Pada tanggal 27 Oktober 1945 meletus lah pertempuran pertempuran pertama anatara indonesia melawan tentara inggris, dari serangan serangan kecil berubah menjadi serangan yang besar yang memakan banyak korban jiwa dari kedua belah pihak. Perang dan perang ini terus berlanjut sampai pada tanggal 29 Oktober 1945 di tandatangani gencatan senjata anatara pihak indonesia dan tentara Inggris, keadaan berangsur reda namun tetap saja bentrokan senjata antara rakyat dan tentara inggris itu berlangsung. 30 Oktober 1945 Dan ketika saat itu brigadir jendral mallaby (pimpinan tentara inggris bagian Jawa Timur) terbunuh dalam insiden bentrok baku tembak tersebut. Kematian Mallaby ini menyebabkan kembali marahnya inggris kepada pihak indonesia.

Namun peristiwa dari tanggal 15 Oktober sampai 30 Oktober ini tak lepas dari insiden di hotel yamato tunjungan surabaya. 1 September pengibaran bendera sang saka merah putih di seluruh pelosok kota surabaya dan indonesia. Namun sekelompok orang Belanda di bawah pimpinan MR. W . V. CH . PLOEGMAN pada malam hari pukul 21.00 WIB 18 september 1945 dengan berani mengibarkan bendera belanda (merah putih biru) di tiang teratas hotel Yamato. Dan ke esokan harinya para Pemuda Surabaya melihat dan menjadi geram sehingga terjadilah insiden penyobekan bendera milik Belanda. Sahabat sahabati dari rangkain peristiwa tersebut sampailah pada ultimatume 10 November 1945 untuk meminta Indonesia menyerahkan senjata dan menghentikan perlawanan pada tentara AFNEI dan administrasi NICA. Ketika pahlawan dan Surabaya yang berpai api karena imprealisme yang mencoba di bangun oleh penjajah saat itu.

Namun kenapa saat ini kita begitu nyaman dengan keadaan yang sama dengan penguasaan ekonomi, teknologi dan bahkan pertanian pun harus bergantung pada negara asing.  Mari pemuda kita rebut kembali simpul simpul kekuasaan itu, marilah kita merasa malu pemuda. Dan tutupi rasa malu itu dengan apa yang kau lakukan untuk Bangsamu, Pahlawanmu, Anakmu, Cucumu dan Generasi yang akan datang. Setiap masa ada orang nya dan setiap orang ada masa nya, dan ini lah pemuda.

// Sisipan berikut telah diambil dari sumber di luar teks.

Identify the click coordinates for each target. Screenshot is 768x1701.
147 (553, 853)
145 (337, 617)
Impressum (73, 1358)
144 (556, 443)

Ini adalah masa kita bersama untuk selalu bergerak dan bergerak dan berkontribusi penuh pada bangsa ini. Jangan sampai kita tergilas oleh sang waktu, mari kita gilas sang waktu oleh karya-karya besar kita, Pemuda. Sehingga bagaimana karya-karya itu dapat berdayaguna bagi Agama, Nusa dan Bangsa. SEKIAN !!

© 2014 Suara Bojonegoro. Designed by Suara Bojonegoro. .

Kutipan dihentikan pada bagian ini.